**How to complete this task:** If a line in the following entries holds the string "Restaurant", include it in the tally. State the total and nothing further.

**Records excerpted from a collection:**
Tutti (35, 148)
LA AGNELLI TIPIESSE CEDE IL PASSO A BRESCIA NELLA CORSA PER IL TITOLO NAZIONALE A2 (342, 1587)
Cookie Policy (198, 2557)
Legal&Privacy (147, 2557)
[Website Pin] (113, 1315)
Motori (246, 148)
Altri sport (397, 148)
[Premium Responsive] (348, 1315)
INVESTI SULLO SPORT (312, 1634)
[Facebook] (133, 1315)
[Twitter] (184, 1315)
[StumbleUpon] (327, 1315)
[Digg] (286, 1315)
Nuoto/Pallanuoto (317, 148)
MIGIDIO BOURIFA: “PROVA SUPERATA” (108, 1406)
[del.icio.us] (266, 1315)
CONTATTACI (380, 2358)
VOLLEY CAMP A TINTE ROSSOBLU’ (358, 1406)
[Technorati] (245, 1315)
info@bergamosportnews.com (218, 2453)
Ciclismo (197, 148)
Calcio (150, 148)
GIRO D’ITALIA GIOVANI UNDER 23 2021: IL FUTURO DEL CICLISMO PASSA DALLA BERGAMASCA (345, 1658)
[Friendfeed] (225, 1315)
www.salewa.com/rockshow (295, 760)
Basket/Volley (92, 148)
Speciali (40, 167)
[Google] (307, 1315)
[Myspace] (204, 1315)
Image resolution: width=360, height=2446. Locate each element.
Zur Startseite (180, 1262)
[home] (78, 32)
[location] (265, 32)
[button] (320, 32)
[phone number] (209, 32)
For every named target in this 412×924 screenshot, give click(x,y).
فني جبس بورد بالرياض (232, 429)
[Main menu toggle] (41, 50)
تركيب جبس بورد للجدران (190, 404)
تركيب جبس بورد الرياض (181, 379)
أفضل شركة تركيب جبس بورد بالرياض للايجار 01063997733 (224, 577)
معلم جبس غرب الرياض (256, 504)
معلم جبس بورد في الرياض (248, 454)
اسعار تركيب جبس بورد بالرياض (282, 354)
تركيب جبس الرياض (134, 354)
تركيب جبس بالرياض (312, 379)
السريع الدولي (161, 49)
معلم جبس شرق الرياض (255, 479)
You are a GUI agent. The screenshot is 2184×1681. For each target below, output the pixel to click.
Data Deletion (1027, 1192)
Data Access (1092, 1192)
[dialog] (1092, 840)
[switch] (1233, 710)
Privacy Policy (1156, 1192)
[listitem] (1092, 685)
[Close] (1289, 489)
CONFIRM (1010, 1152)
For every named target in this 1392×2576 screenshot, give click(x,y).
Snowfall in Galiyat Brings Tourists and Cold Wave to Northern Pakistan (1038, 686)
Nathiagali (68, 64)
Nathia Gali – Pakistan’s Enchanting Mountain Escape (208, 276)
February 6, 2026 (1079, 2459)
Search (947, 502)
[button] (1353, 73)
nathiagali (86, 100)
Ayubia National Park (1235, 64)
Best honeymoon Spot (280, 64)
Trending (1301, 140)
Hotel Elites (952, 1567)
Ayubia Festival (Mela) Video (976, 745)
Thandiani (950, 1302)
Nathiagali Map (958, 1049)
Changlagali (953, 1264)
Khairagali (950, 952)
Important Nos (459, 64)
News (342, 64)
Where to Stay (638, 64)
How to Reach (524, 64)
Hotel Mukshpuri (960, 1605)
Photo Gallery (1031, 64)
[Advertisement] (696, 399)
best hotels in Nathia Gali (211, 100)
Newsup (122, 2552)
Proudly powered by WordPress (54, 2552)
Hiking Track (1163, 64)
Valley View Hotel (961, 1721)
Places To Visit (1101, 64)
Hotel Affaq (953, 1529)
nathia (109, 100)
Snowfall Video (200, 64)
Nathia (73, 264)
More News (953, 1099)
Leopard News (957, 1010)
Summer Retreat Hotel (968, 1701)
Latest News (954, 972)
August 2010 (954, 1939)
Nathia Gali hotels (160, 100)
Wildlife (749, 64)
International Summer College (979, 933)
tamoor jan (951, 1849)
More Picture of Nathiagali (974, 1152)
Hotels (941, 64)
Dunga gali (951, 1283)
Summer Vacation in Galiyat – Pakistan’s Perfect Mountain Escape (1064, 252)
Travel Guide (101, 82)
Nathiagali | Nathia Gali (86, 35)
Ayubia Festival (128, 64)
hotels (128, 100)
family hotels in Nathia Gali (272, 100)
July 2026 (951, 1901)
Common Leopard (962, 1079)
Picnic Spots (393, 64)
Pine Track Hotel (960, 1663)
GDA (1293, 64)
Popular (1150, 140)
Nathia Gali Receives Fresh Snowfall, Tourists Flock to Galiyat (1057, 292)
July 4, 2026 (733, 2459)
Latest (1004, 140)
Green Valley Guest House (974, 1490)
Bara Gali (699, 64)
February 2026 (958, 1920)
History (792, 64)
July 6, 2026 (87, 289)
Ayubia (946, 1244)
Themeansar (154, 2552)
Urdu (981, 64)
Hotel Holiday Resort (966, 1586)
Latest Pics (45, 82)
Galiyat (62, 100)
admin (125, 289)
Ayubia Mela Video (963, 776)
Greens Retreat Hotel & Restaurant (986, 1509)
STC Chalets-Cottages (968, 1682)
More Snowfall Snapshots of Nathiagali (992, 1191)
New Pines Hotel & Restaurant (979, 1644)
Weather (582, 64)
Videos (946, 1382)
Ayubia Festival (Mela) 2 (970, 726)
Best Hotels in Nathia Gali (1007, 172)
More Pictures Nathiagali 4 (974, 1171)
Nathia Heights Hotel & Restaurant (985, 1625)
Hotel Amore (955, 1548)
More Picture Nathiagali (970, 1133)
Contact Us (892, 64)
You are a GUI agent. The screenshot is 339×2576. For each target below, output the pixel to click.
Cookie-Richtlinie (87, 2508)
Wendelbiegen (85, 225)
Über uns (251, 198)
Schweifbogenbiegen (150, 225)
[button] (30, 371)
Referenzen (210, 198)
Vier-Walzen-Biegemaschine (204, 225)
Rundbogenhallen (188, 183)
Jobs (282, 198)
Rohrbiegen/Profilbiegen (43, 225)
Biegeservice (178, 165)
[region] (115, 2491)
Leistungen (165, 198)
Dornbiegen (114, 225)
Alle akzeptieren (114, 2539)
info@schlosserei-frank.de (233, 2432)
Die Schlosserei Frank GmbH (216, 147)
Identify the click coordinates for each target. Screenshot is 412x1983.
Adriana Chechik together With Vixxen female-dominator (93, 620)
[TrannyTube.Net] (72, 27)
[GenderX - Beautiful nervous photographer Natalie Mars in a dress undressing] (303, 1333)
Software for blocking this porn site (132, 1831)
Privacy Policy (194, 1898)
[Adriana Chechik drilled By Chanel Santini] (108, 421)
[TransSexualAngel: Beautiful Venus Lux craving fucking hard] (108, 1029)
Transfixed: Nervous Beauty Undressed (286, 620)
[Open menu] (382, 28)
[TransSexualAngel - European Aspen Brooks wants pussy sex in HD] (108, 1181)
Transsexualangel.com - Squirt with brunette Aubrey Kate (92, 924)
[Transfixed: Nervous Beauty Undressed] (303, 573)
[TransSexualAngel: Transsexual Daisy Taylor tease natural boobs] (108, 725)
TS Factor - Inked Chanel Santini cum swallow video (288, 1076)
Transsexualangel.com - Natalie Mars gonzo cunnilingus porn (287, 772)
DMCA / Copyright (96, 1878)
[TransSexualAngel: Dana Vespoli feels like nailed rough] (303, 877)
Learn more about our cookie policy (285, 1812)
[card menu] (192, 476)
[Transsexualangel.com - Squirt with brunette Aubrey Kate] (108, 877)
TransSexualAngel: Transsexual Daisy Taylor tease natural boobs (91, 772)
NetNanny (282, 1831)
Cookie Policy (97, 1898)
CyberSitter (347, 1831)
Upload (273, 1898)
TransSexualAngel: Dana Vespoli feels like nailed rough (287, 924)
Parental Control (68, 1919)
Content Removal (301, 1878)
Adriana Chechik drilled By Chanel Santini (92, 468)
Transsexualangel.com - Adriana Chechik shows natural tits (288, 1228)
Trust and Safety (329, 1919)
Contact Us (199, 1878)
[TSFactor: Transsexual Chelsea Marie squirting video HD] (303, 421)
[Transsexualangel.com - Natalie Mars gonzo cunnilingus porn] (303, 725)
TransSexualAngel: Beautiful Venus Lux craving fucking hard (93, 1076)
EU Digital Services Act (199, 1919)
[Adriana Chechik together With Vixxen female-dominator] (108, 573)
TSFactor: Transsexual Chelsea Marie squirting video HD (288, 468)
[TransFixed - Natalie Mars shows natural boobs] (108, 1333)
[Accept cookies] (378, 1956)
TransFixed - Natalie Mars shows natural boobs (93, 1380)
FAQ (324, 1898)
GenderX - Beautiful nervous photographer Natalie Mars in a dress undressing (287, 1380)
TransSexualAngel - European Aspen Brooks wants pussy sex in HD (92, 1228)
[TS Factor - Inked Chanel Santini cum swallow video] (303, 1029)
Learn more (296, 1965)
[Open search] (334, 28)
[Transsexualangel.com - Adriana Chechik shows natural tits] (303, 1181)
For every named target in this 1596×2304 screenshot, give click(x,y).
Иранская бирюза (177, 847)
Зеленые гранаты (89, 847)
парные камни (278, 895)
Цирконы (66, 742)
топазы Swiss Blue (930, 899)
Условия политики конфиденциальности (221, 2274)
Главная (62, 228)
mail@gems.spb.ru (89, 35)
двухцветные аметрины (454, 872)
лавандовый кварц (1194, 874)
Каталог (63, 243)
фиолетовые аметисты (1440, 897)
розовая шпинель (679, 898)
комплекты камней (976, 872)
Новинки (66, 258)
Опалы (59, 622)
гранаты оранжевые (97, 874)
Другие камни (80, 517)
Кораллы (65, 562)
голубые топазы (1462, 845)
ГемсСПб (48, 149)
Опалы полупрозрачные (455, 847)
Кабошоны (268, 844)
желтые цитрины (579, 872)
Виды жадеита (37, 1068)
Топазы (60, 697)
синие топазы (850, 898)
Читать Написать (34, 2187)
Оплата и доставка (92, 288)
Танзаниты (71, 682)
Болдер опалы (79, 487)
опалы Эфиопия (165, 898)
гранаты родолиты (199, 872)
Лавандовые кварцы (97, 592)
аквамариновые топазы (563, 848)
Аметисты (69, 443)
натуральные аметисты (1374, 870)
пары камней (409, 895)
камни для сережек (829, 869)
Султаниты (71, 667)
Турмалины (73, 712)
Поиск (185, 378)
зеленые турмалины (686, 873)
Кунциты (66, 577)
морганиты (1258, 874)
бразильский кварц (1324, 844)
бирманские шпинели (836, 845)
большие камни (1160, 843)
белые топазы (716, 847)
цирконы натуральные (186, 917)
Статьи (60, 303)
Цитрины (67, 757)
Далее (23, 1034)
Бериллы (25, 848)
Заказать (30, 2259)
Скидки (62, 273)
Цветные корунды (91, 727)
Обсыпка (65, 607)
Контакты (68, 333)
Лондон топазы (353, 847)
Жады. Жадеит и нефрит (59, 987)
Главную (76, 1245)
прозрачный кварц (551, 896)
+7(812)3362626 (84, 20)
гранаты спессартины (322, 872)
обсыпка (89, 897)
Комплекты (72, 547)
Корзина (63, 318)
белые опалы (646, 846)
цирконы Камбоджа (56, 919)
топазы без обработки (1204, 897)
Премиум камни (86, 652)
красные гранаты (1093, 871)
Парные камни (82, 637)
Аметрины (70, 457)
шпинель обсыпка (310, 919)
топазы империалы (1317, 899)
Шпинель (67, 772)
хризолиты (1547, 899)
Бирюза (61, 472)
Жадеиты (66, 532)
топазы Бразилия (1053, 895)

**The completed task:** 3